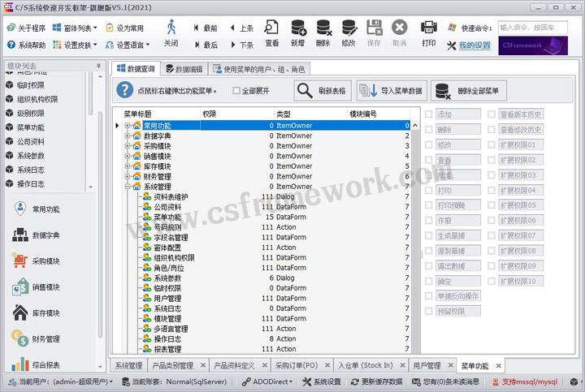Collapse the 系统管理 tree node

(128, 186)
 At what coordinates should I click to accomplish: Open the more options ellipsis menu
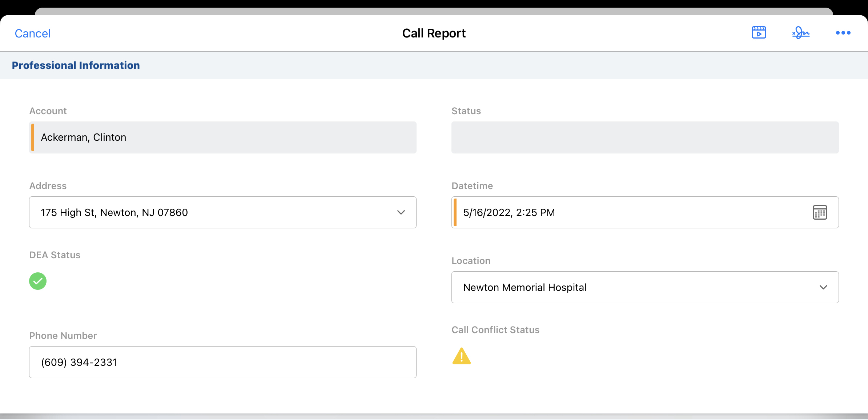coord(843,33)
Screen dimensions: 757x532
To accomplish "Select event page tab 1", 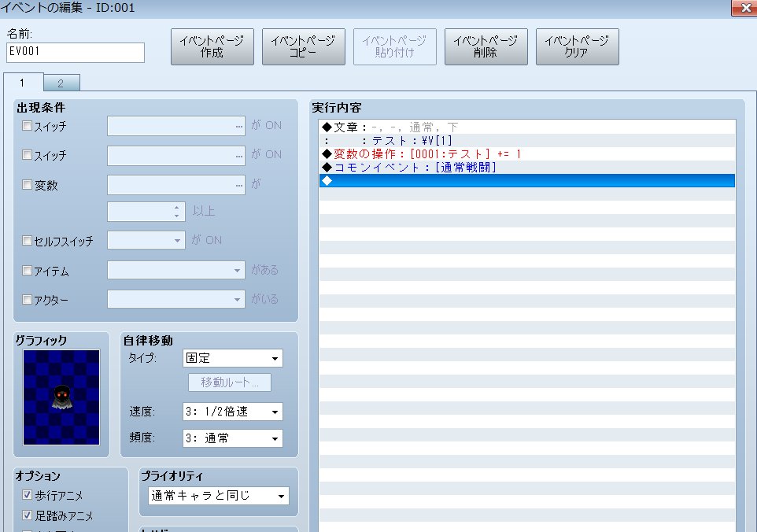I will 23,83.
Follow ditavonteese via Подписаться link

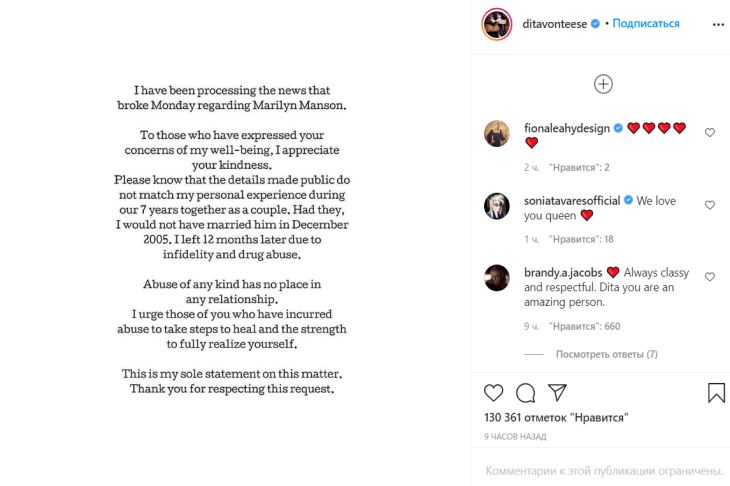tap(645, 23)
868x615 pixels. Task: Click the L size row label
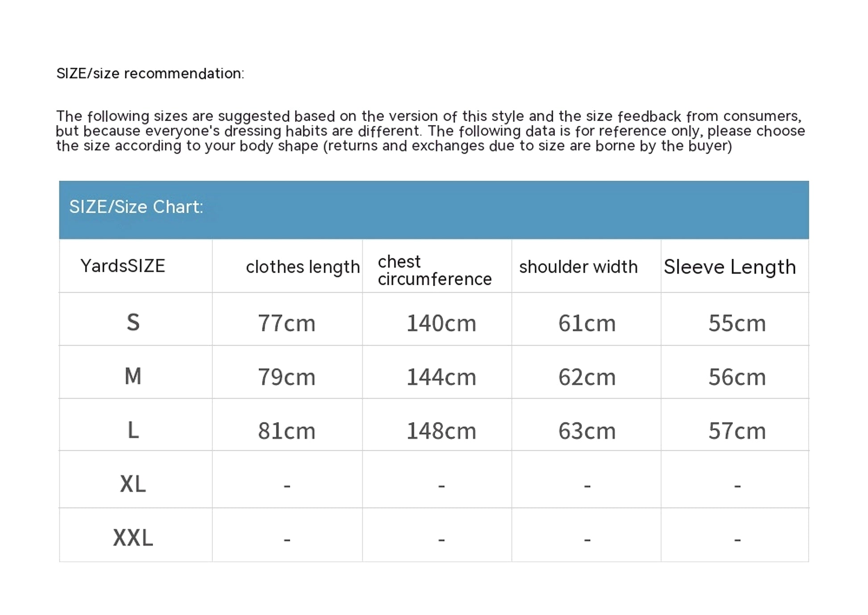pyautogui.click(x=133, y=430)
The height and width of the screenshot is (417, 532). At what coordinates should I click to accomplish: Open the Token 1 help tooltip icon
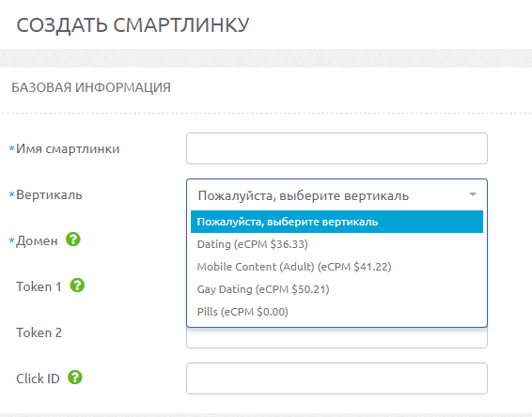click(77, 286)
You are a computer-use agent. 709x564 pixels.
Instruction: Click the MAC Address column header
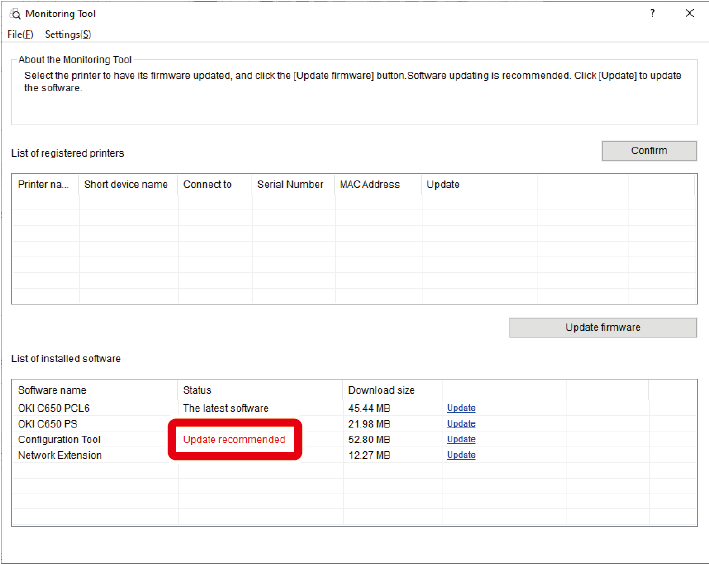370,184
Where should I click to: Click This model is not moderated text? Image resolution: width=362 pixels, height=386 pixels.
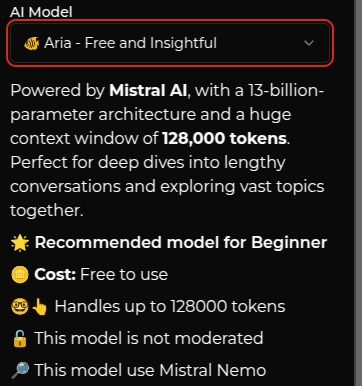149,338
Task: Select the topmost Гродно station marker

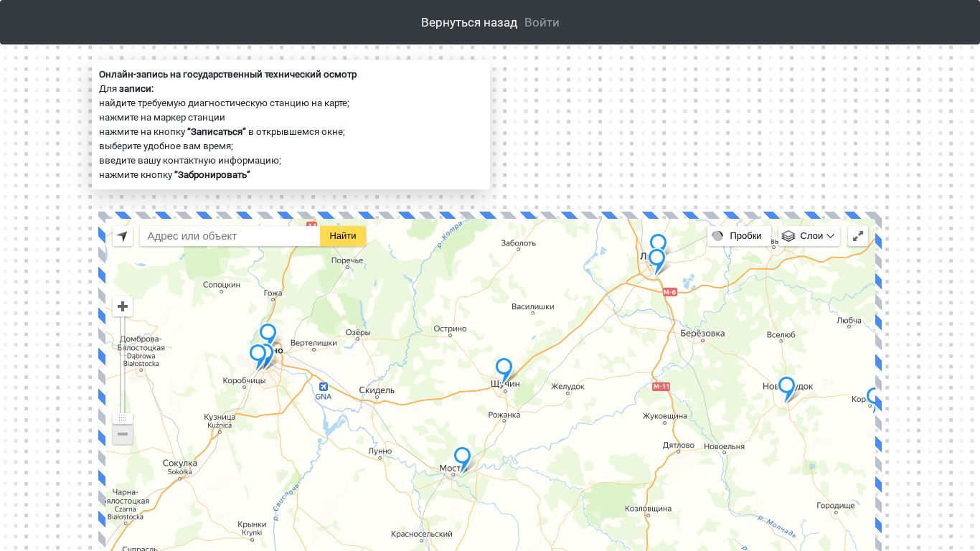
_ _ _ _ _
Directions: Each line from the one bearing "The height and" through the final line of the records is to be copied exactly, and no pictures are to be included.

Response for this exercise:
The height and width of the screenshot is (417, 532). At what coordinates should I click to accomplish: Open the Token 1 help tooltip icon
click(77, 286)
You are a computer-use agent. 709x564 pixels.
Instruction: Click the MAC Address column header
370,184
Where should I click to: Click This model is not moderated text? Image resolution: width=362 pixels, height=386 pixels.
149,338
Task: Select the topmost Гродно station marker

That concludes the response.